Dataset records:
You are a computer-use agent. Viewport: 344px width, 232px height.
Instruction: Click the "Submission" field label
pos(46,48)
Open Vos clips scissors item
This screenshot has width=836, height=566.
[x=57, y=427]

Work instructions:
Extract every line above exactly as it stands.

Result for this exercise:
You are a computer-use agent. Viewport: 344px width, 232px height.
Instruction: Click the "Submission" field label
pos(46,48)
Open Vos clips scissors item
This screenshot has width=836, height=566.
[x=57, y=427]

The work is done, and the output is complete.